Une reconstitution délibérément anachronique
La description du projet affirme recréer fidèlement l'expérience originale de RUIN, comme si le titre appartenait à l'histoire des jeux vidéo domestiques. Le visuel évoque l'esthétique du ZX Spectrum, avec ses teintes criardes et sa pixelisation grossière. Pourtant, les transitions et animations dépassent largement les capacités techniques de ces machines. Le développeur joue sciemment sur cette dissonance, créant un décalage qui souligne le caractère artificiel de cette célébration.
Le projet s'accompagne d'une fiction marketing complète : une édition spéciale prétendument distribuée sur quatre disquettes, une présentation corporate évoquant une "Super-Corp omnipresente", et même un écran de crack simulé. Ces éléments construisent un univers cohérent autour d'une franchise fantôme, transformant l'absence d'histoire en récit à part entière.
Une réception divisée mais enthousiaste
Les joueurs semblent déstabilisés par la nature cryptique du titre. Les commentaires oscillent entre fascination et incompréhension. Certains décrivent avoir traversé quelques écrans sans comprendre les mécaniques, tandis que d'autres saluent la direction artistique et sonore. Un utilisateur résume : "Je ne sais pas ce que je viens de jouer, mais c'était incroyable." Cette ambiguïté semble faire partie intégrante du projet.

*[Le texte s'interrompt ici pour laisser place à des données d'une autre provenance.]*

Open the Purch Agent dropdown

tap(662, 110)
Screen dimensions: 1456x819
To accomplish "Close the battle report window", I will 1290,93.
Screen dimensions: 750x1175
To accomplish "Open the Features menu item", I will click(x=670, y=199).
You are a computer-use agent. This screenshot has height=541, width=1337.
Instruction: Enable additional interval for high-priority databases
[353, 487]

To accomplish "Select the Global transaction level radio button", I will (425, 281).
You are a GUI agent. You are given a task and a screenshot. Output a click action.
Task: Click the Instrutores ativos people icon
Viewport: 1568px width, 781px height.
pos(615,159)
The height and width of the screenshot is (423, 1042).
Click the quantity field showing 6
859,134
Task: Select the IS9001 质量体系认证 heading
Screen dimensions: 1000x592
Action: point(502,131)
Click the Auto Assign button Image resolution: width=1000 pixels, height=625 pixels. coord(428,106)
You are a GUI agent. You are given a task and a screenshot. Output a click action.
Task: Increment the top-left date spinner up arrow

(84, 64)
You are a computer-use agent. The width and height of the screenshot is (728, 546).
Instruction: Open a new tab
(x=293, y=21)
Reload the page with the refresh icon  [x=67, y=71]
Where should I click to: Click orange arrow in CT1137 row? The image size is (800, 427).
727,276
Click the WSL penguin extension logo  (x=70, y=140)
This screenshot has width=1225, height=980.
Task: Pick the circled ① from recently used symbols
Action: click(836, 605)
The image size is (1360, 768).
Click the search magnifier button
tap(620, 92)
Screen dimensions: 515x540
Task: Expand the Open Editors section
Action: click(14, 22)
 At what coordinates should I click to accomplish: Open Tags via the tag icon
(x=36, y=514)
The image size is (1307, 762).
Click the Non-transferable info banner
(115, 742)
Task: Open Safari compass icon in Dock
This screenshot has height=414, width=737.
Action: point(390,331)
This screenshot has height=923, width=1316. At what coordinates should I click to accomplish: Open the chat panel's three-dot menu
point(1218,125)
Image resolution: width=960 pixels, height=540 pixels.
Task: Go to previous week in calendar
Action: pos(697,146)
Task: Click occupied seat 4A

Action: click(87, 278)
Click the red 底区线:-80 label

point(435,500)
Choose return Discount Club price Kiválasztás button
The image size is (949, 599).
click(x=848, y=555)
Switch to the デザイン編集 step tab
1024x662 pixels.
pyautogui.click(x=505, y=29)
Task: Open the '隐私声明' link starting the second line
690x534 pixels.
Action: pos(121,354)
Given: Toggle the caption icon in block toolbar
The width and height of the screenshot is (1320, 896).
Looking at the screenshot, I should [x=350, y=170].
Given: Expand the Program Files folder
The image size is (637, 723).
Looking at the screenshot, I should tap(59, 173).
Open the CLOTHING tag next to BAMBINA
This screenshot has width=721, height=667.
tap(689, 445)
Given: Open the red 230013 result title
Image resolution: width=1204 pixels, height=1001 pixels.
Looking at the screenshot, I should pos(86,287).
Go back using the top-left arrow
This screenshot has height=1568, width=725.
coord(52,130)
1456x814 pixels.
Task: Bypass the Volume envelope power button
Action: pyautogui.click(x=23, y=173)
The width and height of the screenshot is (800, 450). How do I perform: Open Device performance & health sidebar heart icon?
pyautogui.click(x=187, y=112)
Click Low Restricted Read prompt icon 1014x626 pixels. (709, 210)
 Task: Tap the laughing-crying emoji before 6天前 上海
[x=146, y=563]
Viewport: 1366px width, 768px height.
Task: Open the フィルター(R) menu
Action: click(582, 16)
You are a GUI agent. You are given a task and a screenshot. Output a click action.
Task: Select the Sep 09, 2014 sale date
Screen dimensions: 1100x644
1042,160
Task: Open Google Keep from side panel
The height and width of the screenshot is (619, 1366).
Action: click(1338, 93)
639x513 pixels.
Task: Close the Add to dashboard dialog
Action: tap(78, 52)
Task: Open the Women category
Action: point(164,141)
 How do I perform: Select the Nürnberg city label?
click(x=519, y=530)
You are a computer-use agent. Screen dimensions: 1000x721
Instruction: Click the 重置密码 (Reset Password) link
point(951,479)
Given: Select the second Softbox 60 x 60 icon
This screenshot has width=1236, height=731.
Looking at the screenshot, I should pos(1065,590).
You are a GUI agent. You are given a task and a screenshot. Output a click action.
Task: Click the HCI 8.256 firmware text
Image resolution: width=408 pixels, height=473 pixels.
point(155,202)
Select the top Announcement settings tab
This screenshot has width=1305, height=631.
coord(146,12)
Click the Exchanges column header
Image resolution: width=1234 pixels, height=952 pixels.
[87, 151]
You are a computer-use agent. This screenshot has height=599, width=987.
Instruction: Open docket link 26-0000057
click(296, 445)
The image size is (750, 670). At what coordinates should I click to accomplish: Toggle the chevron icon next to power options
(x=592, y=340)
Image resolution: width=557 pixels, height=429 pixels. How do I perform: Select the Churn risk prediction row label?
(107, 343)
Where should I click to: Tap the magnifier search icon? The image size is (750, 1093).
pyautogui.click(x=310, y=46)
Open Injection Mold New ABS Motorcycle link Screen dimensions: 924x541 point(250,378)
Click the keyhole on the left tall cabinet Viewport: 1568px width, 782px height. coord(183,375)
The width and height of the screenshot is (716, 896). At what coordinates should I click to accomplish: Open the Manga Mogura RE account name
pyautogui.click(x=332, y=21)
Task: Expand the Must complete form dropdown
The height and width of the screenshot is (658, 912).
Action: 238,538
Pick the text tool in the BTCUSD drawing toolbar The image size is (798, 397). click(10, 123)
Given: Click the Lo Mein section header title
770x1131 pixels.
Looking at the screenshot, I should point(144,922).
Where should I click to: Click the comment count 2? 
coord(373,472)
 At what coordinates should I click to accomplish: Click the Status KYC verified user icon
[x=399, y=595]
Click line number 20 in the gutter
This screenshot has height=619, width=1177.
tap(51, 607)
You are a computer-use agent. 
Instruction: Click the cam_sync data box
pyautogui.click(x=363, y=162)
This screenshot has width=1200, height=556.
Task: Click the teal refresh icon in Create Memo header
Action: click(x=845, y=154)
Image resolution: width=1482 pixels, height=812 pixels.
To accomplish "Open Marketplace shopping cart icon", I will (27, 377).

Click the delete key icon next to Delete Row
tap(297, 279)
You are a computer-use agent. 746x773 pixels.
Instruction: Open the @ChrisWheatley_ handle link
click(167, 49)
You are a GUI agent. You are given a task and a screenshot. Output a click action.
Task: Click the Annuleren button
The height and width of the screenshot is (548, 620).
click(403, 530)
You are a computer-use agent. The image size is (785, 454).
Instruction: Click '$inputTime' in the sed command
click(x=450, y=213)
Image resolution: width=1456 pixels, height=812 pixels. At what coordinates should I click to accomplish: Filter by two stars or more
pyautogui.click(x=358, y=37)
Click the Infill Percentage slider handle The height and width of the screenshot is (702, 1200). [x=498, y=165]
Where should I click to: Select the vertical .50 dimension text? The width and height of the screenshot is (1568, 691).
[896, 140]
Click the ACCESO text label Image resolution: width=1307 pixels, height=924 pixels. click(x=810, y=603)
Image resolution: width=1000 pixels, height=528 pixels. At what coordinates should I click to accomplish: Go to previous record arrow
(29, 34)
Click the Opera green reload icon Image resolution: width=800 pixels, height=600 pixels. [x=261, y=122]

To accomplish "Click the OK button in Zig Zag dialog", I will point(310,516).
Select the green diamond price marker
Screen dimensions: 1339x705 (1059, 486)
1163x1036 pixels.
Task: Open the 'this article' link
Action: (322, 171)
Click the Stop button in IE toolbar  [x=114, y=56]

La communauté a rapidement cherché des secrets cachés dans le jeu. Des joueurs mentionnent avoir trouvé jusqu'à cinq objets différents, dont certains nécessitent d'explorer des salles dissimulées. Le développeur a confirmé qu'une sortie sur Steam est prévue dans un futur proche, suggérant que ce chapitre initial n'est qu'un avant-goût d'un projet plus ambitieux.
Une nostalgie construite de toutes pièces
Contrairement aux demakes qui adaptent des jeux modernes dans un style rétro — comme le demake de Super Mario Bros. Wonder par Shafox —, RUIN: Chapter 0 invente rétroactivement un patrimoine vidéoludique. Cette approche rappelle certains projets de fiction interactive explorant les frontières entre réalité et simulation, à l'image de Tristam Island qui proposait également une expérience narrative atypique. Le projet se distingue également de Grotesqueresque d'A.V. Dossow, autre création récente en pixel art sur itch.io, par son absence totale de narration explicite.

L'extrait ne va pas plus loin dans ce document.